Ce succès a été reproduit dans les marchés étrangers, notamment au Brésil et en Asie du Sud-Est. En juillet 2014, Xiaomi a fait son entrée sur le marché indien, vendant plus de 800.000 smartphones et s'octroyant rapidement 1,5% des parts du marché local.
La popularité de Xiaomi, selon des experts du secteur, vient notamment de l'expérience des pays en développement, où existe une grande demande de produits bas et moyen de gamme, qui sont le point fort de Xiaomi.
Barrière de brevets
Toutefois, l'internationalisation d'une start-up chinoise exige des brevets, et des lacunes en matière de propriété intellectuelle constituent le talon d'Achille de Xiaomi.
Le lancement de son purificateur d'air l'année dernière a suscité des doutes. Ce produit a été critiqué pour ses remarquables similitudes avec un purificateur d'air de la marque japonaise Balmuda en termes d'apparence et de structure interne.
En décembre, la société suédoise Ericsson a remporté un procès contre la marque chinoise en Inde, interdisant l'importation et la vente de smartphones Xiaomi en raison d'atteintes aux droits liés aux brevets. Xiaomi s'est acquitté d'une importante indemnisation, renforçant les doutes du public quant aux produits "made in China".
........
— Consigne 1 —
D'après le texte sur Xiaomi, quelle société a gagné en décembre un procès contre la marque en Inde ?
— Consigne 2 —
Poursuivez, s'il vous plaît, le texte sur Xiaomi après sa dernière phrase.
........
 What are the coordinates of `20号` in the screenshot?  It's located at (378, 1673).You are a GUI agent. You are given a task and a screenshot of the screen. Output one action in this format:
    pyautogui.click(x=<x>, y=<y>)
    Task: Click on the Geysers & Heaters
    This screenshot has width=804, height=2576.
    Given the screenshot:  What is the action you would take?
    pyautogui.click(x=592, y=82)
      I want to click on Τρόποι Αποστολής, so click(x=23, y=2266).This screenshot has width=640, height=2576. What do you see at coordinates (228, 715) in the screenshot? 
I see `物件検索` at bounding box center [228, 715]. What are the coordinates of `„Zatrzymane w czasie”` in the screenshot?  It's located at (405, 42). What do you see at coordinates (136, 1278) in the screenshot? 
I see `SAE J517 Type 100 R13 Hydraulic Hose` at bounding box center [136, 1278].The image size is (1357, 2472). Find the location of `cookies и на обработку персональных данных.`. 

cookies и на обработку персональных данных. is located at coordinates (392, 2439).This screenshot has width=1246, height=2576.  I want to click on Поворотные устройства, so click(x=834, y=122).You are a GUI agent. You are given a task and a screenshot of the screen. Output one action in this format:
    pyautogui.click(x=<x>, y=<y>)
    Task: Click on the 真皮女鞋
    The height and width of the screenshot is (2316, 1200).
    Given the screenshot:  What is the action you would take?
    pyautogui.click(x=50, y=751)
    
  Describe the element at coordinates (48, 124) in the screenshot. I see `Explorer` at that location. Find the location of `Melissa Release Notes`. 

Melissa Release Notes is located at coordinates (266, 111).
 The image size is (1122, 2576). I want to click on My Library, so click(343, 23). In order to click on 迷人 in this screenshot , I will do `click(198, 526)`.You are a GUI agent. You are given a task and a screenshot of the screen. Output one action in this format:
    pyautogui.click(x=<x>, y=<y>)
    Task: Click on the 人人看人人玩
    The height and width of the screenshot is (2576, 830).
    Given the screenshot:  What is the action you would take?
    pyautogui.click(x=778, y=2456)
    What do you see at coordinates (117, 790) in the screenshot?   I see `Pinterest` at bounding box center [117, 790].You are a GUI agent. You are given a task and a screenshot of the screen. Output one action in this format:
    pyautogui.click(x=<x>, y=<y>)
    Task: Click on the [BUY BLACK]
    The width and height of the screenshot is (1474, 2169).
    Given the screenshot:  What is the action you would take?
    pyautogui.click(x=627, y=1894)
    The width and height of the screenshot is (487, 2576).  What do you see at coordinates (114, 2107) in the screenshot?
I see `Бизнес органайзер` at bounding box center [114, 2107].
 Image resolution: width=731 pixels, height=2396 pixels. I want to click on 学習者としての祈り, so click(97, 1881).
........
— Réponse 1 —
La société suédoise Ericsson.

— Réponse 2 —
Hugo Barra, vice-président de Xiaomi chargé de l'Inde, a confié à la presse que l'entreprise avait déposé 2.600 demandes de brevets à l'échelle mondiale afin de construire un portefeuille de brevets pour se défendre.
M. Lei a décrit l'implantation de l'entreprise sur le marché indien comme la transition vers un stade de maturité, annonçant que Xiaomi investirait davantage dans la recherche et le développement et obtiendrait plus de brevets que toute autre entreprise au monde durant la prochaine décennie.
En mai 2015, Xiaomi a ouvert ses boutiques en ligne aux Etats-Unis et en Europe, vendant seulement des écouteurs, des chargeurs et des trackers d'activité, mais ne proposant pas de smartphones. Certains médias estiment que Xiaomi espère ainsi éviter des conflits ayant trait aux brevets.
Selon le ministère chinois de l'Industrie et des Technologies de l'information, quasiment tous les producteurs chinois de smartphones sont bloqués dans leur tentative d'accéder aux marchés étrangers, en particulier en Amérique du Nord et en Europe. L'absence de brevets clés reste la principale barrière.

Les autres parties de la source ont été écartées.